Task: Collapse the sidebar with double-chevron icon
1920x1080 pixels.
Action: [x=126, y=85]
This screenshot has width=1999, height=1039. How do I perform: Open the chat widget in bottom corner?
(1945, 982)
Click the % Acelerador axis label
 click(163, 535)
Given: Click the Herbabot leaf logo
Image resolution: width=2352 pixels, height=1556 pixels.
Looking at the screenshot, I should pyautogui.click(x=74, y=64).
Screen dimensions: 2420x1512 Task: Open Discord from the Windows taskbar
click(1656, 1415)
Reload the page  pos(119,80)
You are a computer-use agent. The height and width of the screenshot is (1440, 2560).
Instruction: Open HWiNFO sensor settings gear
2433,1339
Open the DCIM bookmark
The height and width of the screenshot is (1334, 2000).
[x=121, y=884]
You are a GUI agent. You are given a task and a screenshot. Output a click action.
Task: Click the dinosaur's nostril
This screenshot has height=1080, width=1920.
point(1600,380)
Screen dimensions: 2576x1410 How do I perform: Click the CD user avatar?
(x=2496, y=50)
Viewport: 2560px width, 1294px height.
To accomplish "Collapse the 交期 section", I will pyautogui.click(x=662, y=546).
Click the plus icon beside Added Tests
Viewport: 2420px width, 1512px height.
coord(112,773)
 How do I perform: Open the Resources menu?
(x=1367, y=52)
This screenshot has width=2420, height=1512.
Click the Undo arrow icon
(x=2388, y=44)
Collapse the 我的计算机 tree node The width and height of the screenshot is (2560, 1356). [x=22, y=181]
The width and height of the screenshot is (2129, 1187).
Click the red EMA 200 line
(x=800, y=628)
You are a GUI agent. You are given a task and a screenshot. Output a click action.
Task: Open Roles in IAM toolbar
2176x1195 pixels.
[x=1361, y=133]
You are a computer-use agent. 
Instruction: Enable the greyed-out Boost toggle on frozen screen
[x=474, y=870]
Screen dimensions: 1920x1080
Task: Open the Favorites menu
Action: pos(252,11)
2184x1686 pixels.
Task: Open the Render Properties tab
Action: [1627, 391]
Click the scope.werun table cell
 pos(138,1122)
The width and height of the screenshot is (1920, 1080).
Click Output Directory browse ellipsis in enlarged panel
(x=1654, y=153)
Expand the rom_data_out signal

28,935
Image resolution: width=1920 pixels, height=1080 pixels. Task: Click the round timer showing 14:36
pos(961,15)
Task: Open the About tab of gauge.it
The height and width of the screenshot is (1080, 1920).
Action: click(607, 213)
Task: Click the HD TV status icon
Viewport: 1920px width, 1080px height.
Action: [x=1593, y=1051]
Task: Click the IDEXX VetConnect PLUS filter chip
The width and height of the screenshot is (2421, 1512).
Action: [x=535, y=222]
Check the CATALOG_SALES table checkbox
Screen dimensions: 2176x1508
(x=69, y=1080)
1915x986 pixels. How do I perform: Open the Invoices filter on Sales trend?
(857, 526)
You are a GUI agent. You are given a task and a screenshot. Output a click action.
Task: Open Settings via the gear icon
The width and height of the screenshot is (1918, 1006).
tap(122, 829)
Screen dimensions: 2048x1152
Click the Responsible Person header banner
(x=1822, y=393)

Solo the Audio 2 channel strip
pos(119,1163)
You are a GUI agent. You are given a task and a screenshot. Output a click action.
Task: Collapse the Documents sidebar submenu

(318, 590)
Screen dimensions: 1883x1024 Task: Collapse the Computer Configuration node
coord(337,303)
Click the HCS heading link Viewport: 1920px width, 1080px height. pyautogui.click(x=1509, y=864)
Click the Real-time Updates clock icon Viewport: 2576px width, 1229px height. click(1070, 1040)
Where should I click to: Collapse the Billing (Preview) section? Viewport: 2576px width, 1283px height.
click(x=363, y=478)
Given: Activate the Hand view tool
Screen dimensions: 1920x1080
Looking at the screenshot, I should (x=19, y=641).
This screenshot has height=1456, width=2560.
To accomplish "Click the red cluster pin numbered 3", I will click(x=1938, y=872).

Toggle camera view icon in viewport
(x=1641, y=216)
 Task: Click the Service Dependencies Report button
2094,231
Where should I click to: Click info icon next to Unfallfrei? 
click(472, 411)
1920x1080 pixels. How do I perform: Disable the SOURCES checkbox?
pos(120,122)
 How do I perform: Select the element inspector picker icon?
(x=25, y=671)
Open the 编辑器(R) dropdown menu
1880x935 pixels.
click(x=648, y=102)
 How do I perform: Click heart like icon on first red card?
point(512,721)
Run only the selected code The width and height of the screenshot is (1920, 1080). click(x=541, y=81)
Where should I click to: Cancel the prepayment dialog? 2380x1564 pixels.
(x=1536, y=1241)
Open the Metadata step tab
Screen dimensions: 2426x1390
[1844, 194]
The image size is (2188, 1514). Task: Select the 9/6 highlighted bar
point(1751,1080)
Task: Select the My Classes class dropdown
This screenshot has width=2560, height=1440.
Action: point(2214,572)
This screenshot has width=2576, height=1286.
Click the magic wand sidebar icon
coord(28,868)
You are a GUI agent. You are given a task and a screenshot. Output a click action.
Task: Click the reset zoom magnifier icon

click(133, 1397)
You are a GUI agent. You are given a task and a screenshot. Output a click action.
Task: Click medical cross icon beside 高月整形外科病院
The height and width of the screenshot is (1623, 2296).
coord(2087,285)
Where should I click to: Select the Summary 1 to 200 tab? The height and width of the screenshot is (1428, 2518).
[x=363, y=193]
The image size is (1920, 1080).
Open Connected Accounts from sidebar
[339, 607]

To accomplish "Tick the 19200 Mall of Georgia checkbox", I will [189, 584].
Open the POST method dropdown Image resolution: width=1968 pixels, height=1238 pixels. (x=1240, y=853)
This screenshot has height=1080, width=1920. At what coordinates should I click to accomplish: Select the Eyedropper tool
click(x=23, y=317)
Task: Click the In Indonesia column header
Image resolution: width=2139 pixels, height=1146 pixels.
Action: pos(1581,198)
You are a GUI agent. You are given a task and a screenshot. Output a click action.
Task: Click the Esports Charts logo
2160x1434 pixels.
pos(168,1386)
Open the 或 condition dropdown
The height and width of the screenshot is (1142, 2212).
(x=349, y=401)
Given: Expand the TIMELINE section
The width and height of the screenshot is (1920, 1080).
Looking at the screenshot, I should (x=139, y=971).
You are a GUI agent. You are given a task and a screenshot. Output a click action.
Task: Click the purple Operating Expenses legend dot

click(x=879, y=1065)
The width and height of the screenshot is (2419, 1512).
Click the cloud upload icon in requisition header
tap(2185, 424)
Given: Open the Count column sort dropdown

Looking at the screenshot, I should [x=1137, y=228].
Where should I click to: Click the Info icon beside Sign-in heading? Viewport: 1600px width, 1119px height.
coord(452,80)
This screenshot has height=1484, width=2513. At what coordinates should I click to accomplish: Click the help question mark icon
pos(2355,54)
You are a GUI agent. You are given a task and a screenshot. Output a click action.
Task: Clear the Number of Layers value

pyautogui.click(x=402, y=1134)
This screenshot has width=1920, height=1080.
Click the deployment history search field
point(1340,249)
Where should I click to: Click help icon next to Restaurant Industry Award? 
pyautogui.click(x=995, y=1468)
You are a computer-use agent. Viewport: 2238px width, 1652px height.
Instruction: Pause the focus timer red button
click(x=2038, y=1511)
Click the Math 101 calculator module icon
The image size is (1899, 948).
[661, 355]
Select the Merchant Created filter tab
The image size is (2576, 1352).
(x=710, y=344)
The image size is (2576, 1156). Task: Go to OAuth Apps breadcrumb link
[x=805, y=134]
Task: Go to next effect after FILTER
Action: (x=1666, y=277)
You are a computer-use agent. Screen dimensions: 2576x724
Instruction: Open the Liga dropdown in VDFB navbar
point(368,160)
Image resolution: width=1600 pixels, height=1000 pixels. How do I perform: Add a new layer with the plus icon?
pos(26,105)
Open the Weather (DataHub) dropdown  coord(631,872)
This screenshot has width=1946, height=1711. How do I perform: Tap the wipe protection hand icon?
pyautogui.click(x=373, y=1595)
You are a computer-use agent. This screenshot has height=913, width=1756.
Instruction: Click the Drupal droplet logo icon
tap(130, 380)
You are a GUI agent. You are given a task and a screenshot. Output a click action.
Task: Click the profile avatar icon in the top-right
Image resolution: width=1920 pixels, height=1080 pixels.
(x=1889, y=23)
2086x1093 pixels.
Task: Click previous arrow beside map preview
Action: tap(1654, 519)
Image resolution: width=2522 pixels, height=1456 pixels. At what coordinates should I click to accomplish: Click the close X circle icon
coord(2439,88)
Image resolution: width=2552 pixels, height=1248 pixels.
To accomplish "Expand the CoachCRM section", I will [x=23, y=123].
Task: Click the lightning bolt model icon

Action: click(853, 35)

━━━━━━━━

◆ EXERCISE PROMPT ◆
Each line from the start of the listing through the line with "Reload the page" is to be restated verbatim, both ends included.

◆ ANSWER TO THIS PROBLEM ◆
Task: Collapse the sidebar with double-chevron icon
1920x1080 pixels.
Action: [x=126, y=85]
This screenshot has width=1999, height=1039. How do I perform: Open the chat widget in bottom corner?
(1945, 982)
Click the % Acelerador axis label
 click(163, 535)
Given: Click the Herbabot leaf logo
Image resolution: width=2352 pixels, height=1556 pixels.
Looking at the screenshot, I should pyautogui.click(x=74, y=64).
Screen dimensions: 2420x1512 Task: Open Discord from the Windows taskbar
click(1656, 1415)
Reload the page  pos(119,80)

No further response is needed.